What do we mean by capital?
Applying a capital approach can help to ensure that environmental and human attributes are included in national decision making, rather than being forgotten or taken for granted. The term ‘capital’ may evoke a sense that everything can be monetarily valued this is not always the case, indeed many value types can be included in a capital assessment.
Natural Capital refers to the elements of nature that produce value or benefits to people (directly and indirectly), such as the stock of forests, rivers, land, minerals and oceans, as well as the natural processes and functions that underpin their operation. Natural capital consists of the elements of the natural environment which provide valuable goods and services to people such as clean air, clean water, food and recreation. (Towards a Framework for Defining and Measuring Changes in Natural Capital (publishing.service.gov.uk).
Social Capital concerns the institutions that help us maintain and develop human capital in partnership with others; e.g. families, communities, businesses, trade unions, schools, and voluntary organisations. (The Five Capitals - a framework for sustainability | Forum for the Future)
We have three key objectives:
- To link natural sciences data collected over the last 30 years in the boundary of the Marine Social and Natural Capital Laboratory to a natural capital framework
We will use long-term natural sciences datasets created at Plymouth Marine Laboratory (for example, Western Channel Observatory, SmartSound and The Tamar Estuary benthic survey data) and Marine Research Plymouth Some of these datasets have been collected over several decades, and we will assess how they can inform ecosystem service and natural capital research.
- To create a more fit-for-purpose natural capital and ecosystem services framework for the area of the Marine Social and Natural Capital Laboratory
We have identified a need for natural capital and ecosystem services frameworks to be critically assessed and re-evaluated to include recent social science research developments around cultural ecosystem services.
- To create an annual survey of residents of the Plymouth Sound catchment area to understand & monitor their relationship with the coastal & marine environment over time.

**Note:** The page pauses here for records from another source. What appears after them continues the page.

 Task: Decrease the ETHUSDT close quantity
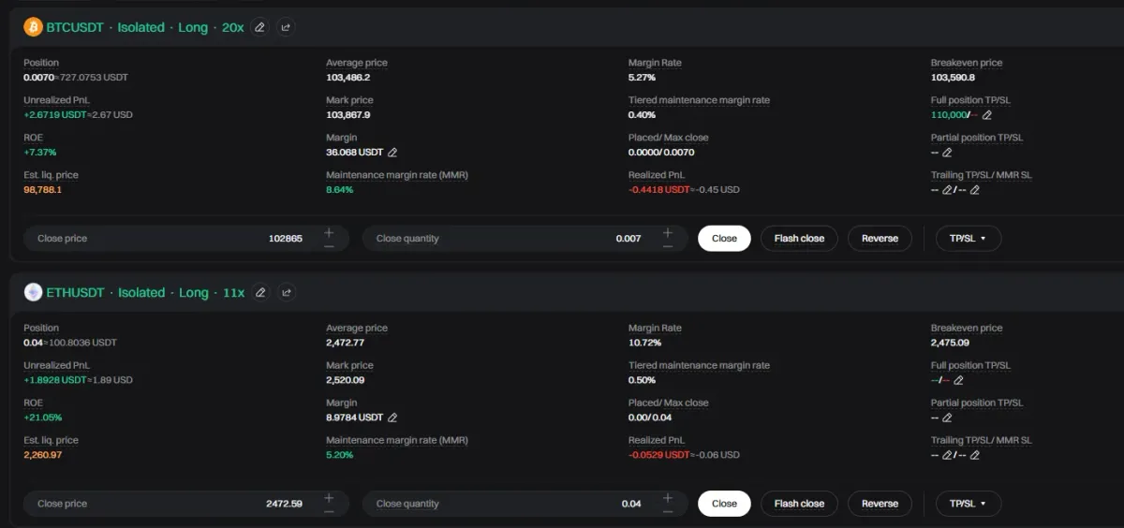pos(667,510)
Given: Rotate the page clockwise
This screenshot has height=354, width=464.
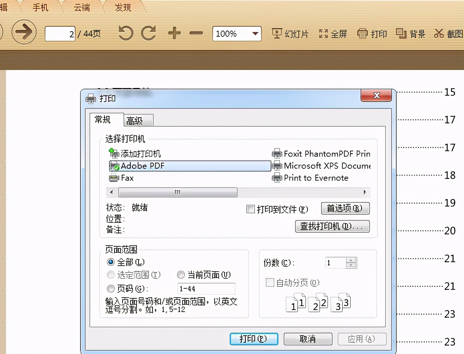Looking at the screenshot, I should [149, 33].
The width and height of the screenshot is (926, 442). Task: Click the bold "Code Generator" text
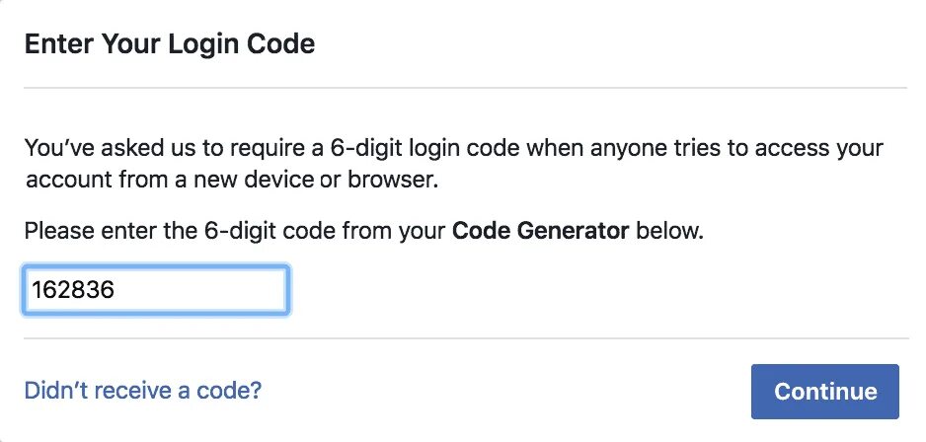click(540, 231)
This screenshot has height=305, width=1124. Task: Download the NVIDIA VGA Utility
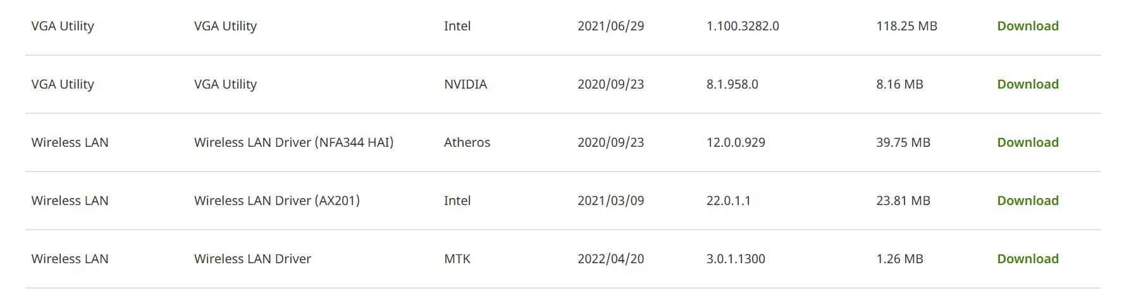coord(1027,84)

We will use psychological and social science approaches to better understand the benefits that the Sound and estuaries provide residents, focusing on the emotional and cognitive connection people have with the ocean. We have funding to develop the foundation of a robust survey with the aim of creating a time series social dataset that will allow us to monitor change over time due to planned and unplanned events such as infrastructure or localised climate change. The survey will also provide opportunities to test hypotheses of relevance to community climate change adaptation. We will strive to ensure this data is interoperable and can be linked to the wealth of natural science data already held by the MSNCL.
- Build up our understanding of where and what types of data we have and what else we need to assess ecosystem services of the Marine Social and Natural Laboratory, using natural and social sciences approaches.

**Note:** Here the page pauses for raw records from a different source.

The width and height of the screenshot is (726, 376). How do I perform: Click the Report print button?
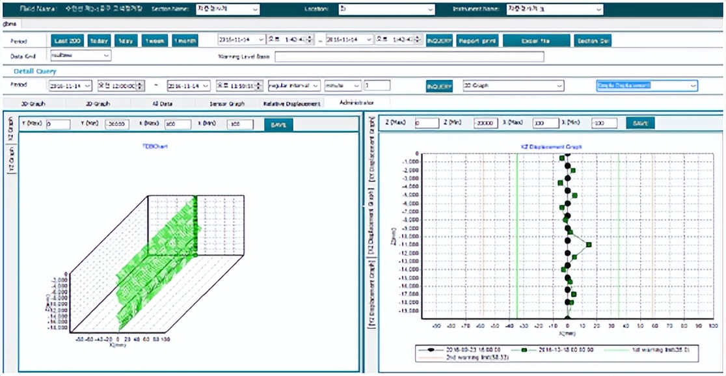tap(477, 40)
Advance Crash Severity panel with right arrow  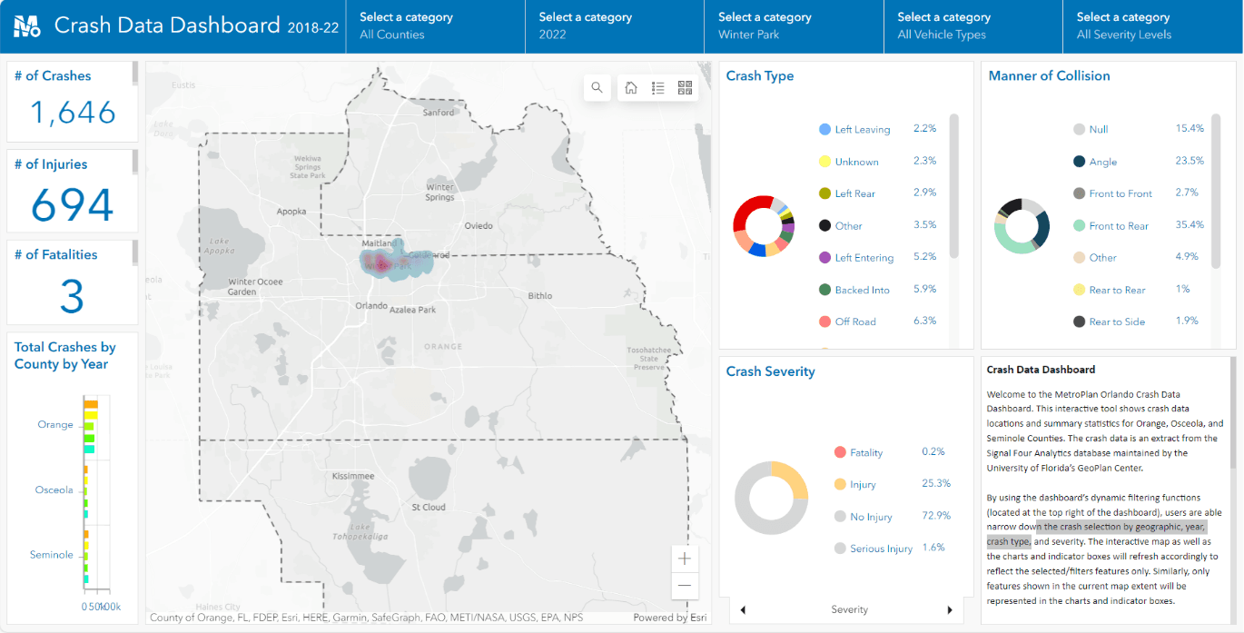(950, 609)
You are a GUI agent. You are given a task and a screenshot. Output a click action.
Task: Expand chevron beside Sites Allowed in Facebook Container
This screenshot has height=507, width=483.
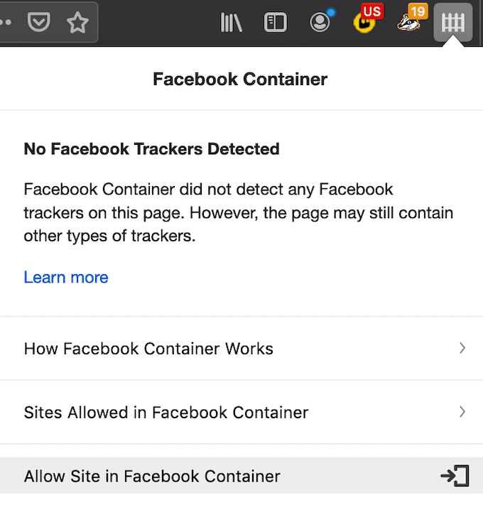462,411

This work will provide a data map that we can use to assess natural capital and ecosystem services in The Marine Social and Natural Capital Laboratory and address pressing questions about the diversity of ecosystem services. It will also guide future research and monitoring approaches at Plymouth Marine Laboratory.
- Outreach to Plymouth Sound users.
Currently, we are carrying out engagement activities with academics, stakeholders, and users of the area of the Marine Social and Natural Capital Laboratory, and this will continue to be a key work area of our work.

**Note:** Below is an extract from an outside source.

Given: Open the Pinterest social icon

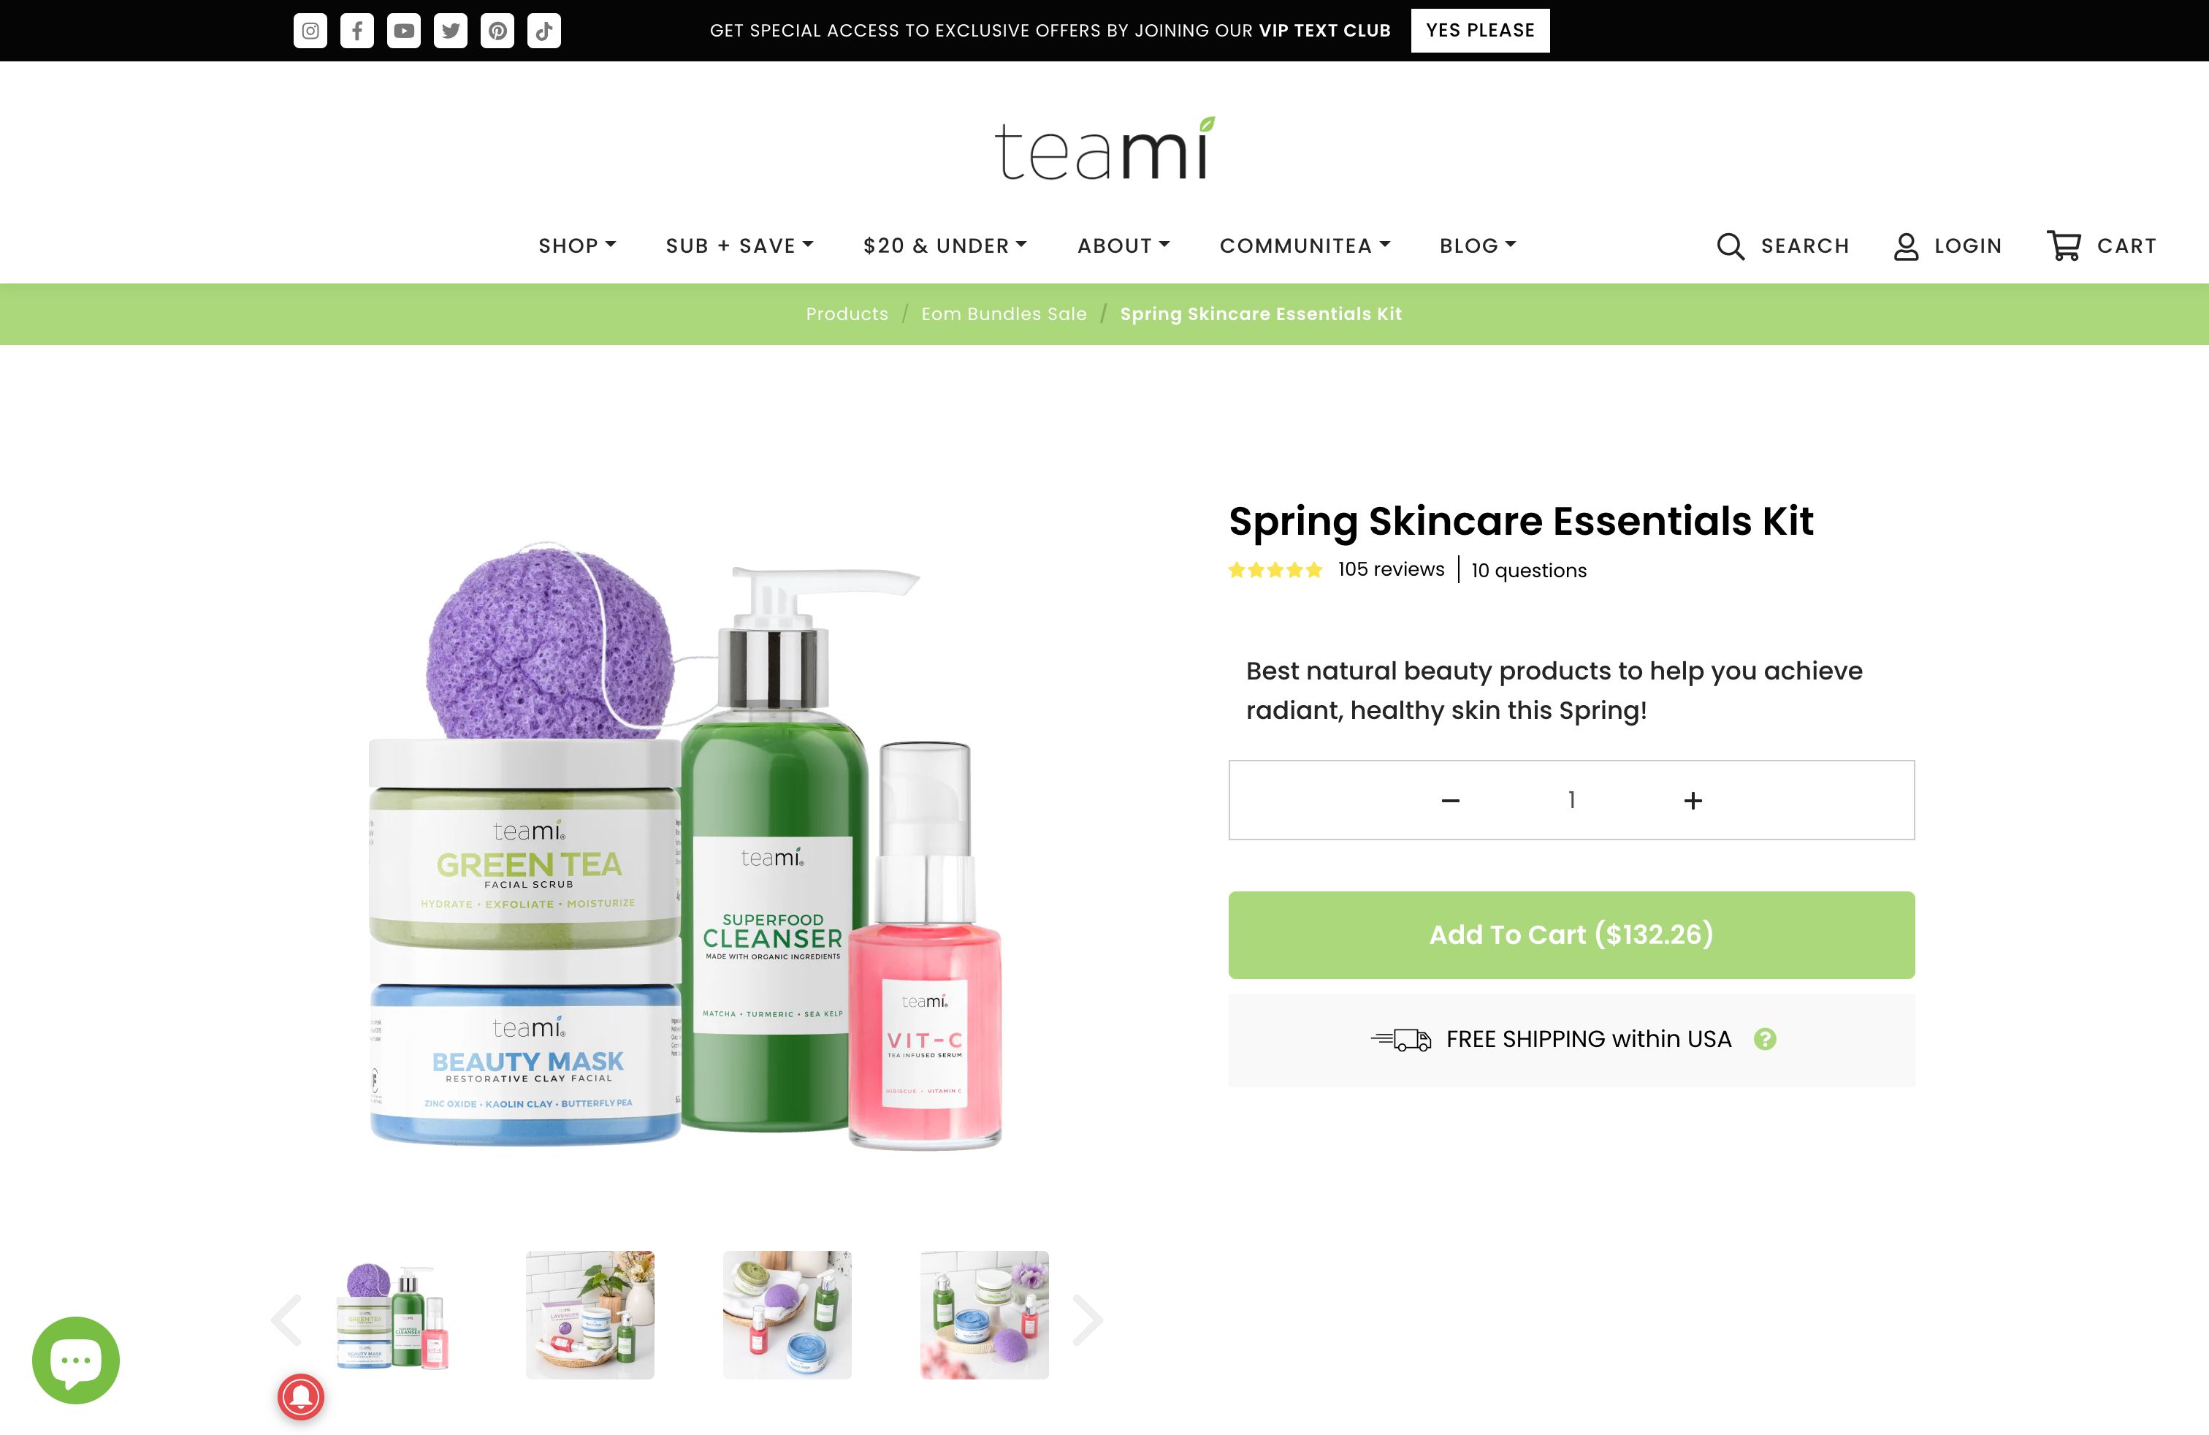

- We will collaborate with Plymouth City Council, the Marine Research Plymouth partnership, and the National Marine Park.
Social and natural capital approaches help assess the benefits people receive from natural environments, and this work must be done in collaboration with stakeholders and colleagues from a wide range of expertise and experiences. These dialogues will inform the work that we carry out, ensuring we reach the best outcomes for both nature and humans.